West Coast Net surfers experienced some slowdowns yesterday and today when portions of Cable & Wireless's West Coast network experienced a glitch, according to the company.
In an email posted on the North American Network Operators Group Web site, a C&W network administrator blamed the lag on the redirection of its information to another host's network: Information hosted on Cable & Wireless's backbone network was detoured through different networks, and thus took longer for users to download.
ISPs sending information through C&W's backbone initially were rerouted onto other backbones, said Reggie Forster, director of technology and implementation in C&W's Internet engineering group. During the lag, information from some ISPs took a circuitous route to get to C&W, initially traveling through Qwest Communications' backbone and then to Qwest subsidiary EUnet before it reached C&W.
The cause of the misrouting was unclear today.
Though C&W has a traffic-exchange--or peering--agreement with EUnet, it does not have any such agreements with Qwest.
In addition to the rerouting problem, C&W this morning noticed high-traffic congestion at one of its points of presence (POP) in the San Francisco Bay Area, which may have caused additional delays.
Since a POP essentially serves as a junction point between networks, the Web sites sending information through this route could have experienced problems.
Forster of C&W speculated that the problems were localized at the EUnet connections. But until there is further investigation, he said, he could not pinpoint the exact cause of the problem.

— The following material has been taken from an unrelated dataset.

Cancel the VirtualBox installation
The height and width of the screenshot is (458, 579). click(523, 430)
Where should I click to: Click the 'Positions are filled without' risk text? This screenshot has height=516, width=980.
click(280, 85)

"We're going beyond this to try and investigate the details, and need to put together a statement," he said.
He added, however, that shutting off all contact to Qwest suspiciously solved the problem.
"We were able to clear most of the issue by shutting off the peering section to EUnet, which is owned by Qwest," Forster said. "We don't have a peering agreement with Qwest."

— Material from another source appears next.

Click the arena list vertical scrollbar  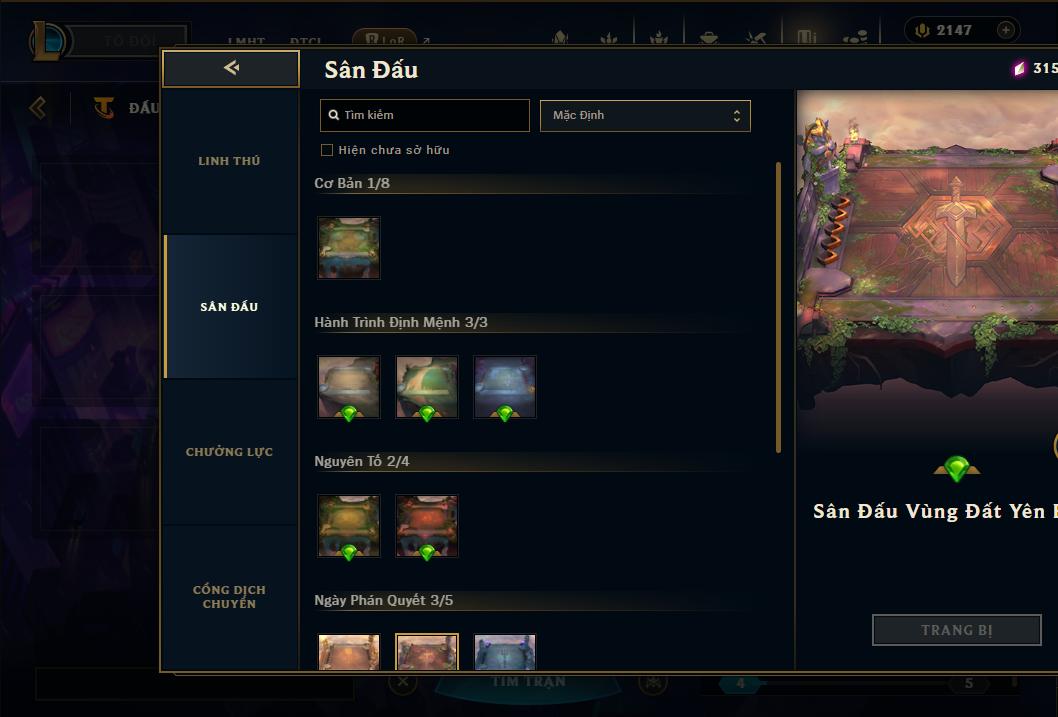[x=778, y=307]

Qwest, for its part, could not confirm or deny the speculation, and noted only that one of its routers shut down late last night due to a routine software upgrade.
"[The router] automatically shut down, then rewrote correct table information to correct an error," said Tyler Gronbach, a Qwest spokesman. "That may have led to some customers experiencing customer problems."
Gronbach added that nothing occurred on a national basis from Qwest's vantage point. He also could not say where the router failed or whether it caused any congestion problems.
"We're not going to comment on who was affected," he added. "We view that as a confidential agreement with our customers."